* **Given problem**
Return every line from the records below that contains the string "This".

* **Given records**
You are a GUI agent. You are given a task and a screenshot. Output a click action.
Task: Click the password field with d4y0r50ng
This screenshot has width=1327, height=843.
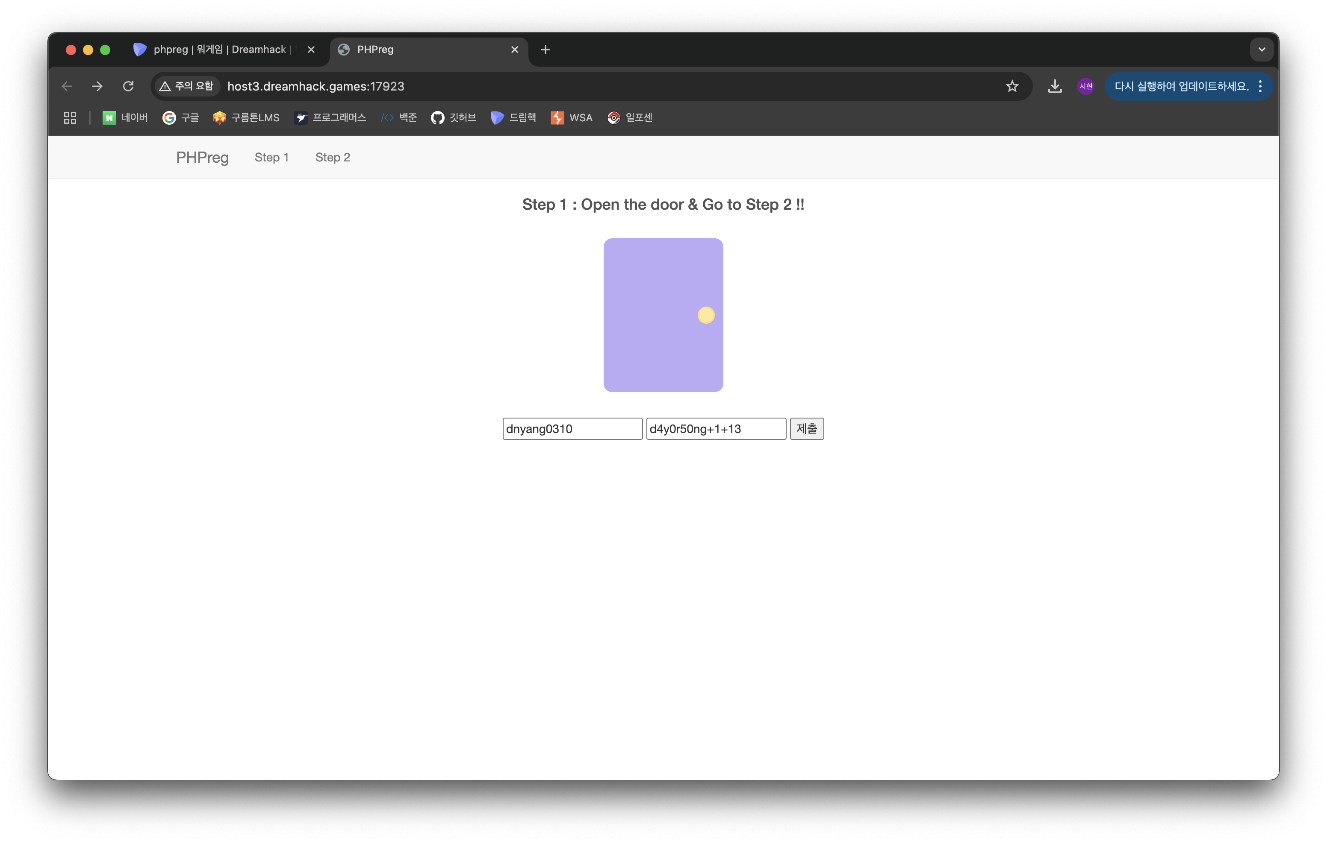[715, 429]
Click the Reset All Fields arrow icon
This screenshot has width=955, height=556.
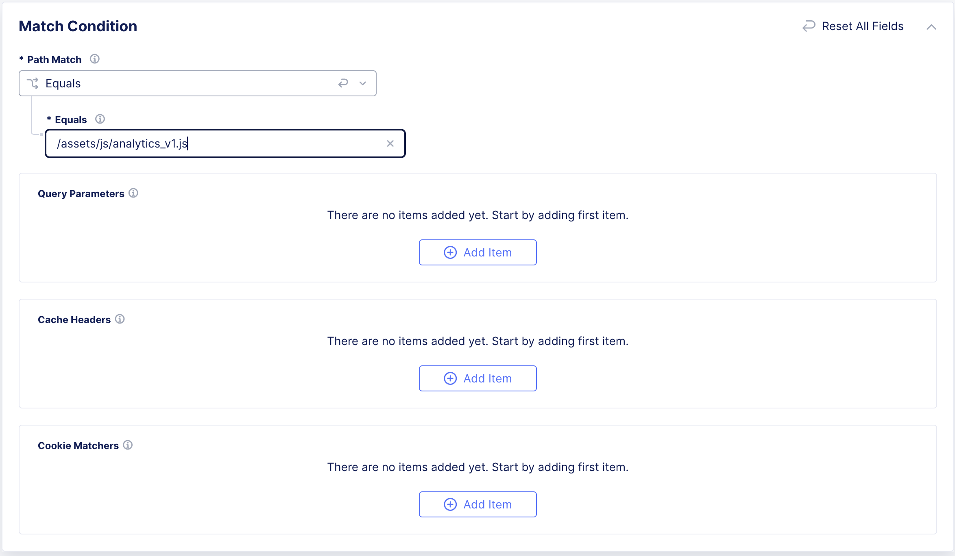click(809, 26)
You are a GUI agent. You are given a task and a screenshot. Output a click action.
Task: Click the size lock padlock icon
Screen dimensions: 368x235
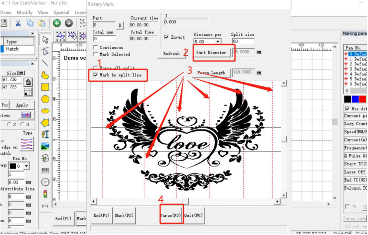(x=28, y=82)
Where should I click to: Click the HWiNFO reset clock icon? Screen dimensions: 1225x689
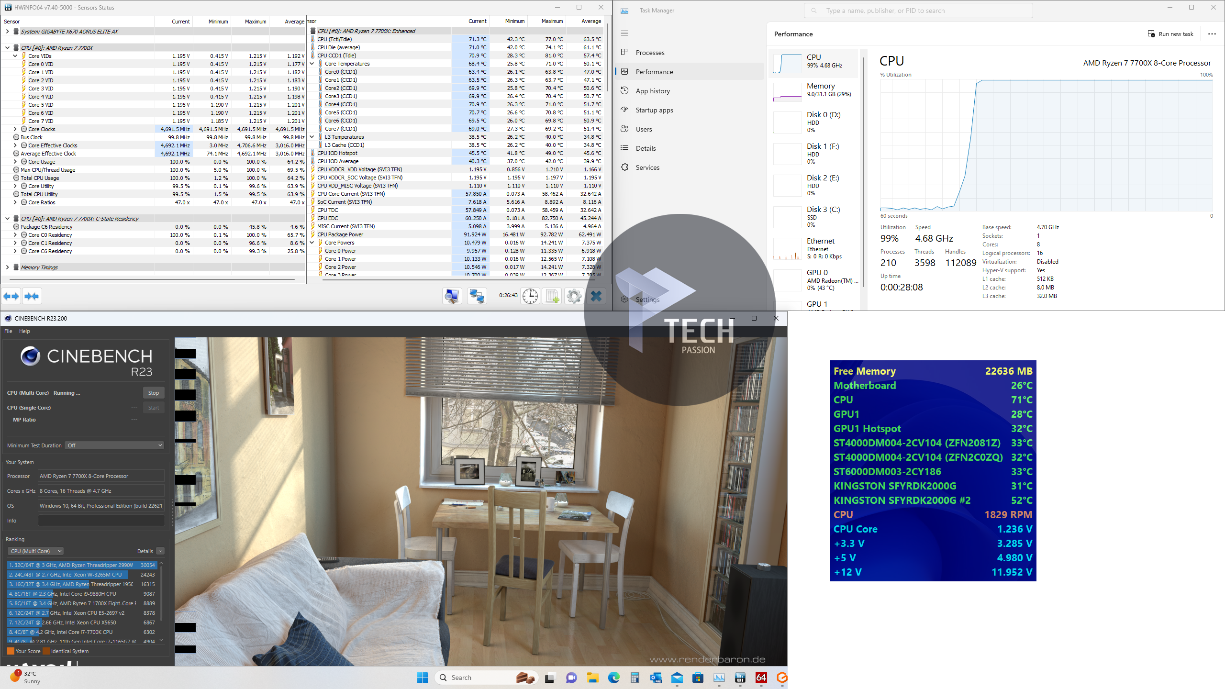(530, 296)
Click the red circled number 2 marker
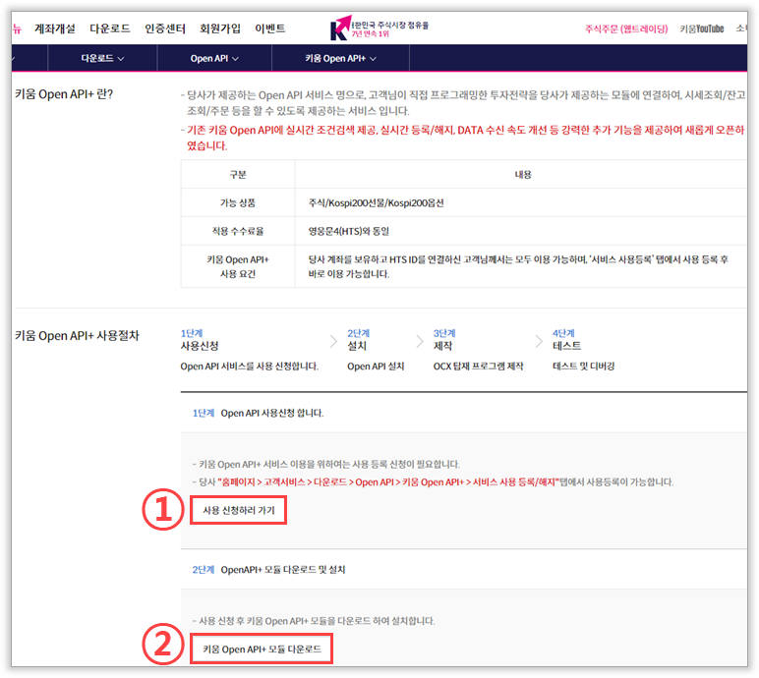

* **Solution to the problem**
This screenshot has width=1327, height=843.
This screenshot has width=955, height=556.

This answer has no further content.